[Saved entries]
#####
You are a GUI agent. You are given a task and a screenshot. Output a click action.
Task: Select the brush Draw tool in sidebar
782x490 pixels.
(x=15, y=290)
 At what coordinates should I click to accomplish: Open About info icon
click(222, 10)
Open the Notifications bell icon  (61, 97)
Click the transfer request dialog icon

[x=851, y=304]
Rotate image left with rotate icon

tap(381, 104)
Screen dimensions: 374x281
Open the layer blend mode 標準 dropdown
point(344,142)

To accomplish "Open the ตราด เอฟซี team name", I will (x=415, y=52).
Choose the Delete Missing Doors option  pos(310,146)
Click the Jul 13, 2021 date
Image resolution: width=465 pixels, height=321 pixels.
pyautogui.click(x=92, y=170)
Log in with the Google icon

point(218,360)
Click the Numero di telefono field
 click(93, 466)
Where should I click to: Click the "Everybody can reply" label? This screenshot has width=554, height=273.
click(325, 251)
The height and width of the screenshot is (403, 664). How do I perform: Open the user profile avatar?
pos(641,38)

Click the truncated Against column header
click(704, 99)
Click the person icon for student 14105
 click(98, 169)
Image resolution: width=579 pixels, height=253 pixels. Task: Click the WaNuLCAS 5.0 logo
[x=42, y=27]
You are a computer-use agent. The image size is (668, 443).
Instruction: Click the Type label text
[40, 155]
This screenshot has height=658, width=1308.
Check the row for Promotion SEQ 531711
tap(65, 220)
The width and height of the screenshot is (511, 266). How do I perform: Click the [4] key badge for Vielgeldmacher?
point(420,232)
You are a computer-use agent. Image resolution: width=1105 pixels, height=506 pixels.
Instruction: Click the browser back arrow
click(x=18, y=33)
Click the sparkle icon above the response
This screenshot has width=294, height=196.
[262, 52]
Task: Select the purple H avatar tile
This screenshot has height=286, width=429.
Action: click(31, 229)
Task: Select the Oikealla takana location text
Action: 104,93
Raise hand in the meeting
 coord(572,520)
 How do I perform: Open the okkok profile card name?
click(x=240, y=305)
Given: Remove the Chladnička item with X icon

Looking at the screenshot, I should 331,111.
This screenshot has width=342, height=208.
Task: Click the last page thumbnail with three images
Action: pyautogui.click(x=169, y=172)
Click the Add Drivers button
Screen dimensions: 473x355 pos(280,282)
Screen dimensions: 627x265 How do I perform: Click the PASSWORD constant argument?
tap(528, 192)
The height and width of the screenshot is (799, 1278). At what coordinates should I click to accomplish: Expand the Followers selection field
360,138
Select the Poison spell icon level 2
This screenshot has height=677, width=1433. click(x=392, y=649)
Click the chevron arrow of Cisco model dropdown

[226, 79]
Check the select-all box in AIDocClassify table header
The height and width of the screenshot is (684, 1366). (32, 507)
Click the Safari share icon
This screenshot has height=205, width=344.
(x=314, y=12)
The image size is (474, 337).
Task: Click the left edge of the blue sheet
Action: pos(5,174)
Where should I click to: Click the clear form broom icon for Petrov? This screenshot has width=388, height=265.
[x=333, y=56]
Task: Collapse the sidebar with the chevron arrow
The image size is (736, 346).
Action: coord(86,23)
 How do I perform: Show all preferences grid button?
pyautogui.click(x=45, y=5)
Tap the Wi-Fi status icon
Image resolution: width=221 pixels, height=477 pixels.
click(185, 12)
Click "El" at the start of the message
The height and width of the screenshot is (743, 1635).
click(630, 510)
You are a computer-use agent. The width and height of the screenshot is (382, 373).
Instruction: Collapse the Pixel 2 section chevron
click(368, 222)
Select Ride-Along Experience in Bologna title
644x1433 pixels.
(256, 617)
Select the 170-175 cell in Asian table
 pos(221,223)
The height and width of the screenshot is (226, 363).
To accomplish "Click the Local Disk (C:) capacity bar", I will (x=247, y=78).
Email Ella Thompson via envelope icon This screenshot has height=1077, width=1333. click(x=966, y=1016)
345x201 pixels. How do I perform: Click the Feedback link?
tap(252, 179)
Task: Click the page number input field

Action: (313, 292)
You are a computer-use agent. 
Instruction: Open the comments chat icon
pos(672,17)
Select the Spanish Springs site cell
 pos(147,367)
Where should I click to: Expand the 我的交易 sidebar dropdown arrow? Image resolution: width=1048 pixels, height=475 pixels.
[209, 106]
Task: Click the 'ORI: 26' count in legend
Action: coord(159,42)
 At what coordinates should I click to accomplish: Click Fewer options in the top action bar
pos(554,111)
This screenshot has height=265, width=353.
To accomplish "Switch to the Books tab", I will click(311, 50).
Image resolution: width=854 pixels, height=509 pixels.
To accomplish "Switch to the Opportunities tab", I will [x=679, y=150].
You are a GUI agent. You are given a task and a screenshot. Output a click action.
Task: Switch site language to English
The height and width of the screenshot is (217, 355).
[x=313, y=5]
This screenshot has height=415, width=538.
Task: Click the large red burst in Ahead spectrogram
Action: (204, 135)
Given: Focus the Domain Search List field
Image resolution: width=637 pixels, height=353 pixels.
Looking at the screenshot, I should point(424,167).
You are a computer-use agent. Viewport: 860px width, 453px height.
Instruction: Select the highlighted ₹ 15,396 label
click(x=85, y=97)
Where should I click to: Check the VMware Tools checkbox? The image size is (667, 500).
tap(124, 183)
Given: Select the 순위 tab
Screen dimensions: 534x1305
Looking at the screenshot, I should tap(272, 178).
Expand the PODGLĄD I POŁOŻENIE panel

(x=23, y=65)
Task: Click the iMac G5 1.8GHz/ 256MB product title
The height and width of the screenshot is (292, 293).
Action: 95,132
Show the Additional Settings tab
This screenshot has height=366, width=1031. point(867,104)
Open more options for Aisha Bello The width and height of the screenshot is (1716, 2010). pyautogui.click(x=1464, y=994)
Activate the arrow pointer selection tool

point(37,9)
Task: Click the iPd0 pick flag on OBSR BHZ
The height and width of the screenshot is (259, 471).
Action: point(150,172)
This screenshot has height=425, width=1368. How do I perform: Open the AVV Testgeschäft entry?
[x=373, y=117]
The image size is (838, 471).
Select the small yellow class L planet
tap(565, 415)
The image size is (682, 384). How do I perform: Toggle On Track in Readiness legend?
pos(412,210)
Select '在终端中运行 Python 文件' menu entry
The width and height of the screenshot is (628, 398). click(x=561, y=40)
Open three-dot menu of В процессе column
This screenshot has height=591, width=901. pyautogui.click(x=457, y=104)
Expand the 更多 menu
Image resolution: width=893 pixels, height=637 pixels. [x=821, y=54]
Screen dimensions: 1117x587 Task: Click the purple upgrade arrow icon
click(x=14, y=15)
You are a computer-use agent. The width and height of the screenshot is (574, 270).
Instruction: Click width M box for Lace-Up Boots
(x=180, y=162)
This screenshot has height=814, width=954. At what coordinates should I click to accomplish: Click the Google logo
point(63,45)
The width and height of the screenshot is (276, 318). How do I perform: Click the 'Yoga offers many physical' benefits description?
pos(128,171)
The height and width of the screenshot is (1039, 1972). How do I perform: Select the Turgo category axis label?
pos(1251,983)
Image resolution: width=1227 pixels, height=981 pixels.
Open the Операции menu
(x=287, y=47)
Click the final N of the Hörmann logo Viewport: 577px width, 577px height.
#####
EXERCISE DETAILS →
Filter the entries above down to the lines that contain the word "Switch".

RESULT OF THIS TASK →
To accomplish "Switch to the Books tab", I will click(311, 50).
To accomplish "Switch to the Opportunities tab", I will [x=679, y=150].
Task: Switch site language to English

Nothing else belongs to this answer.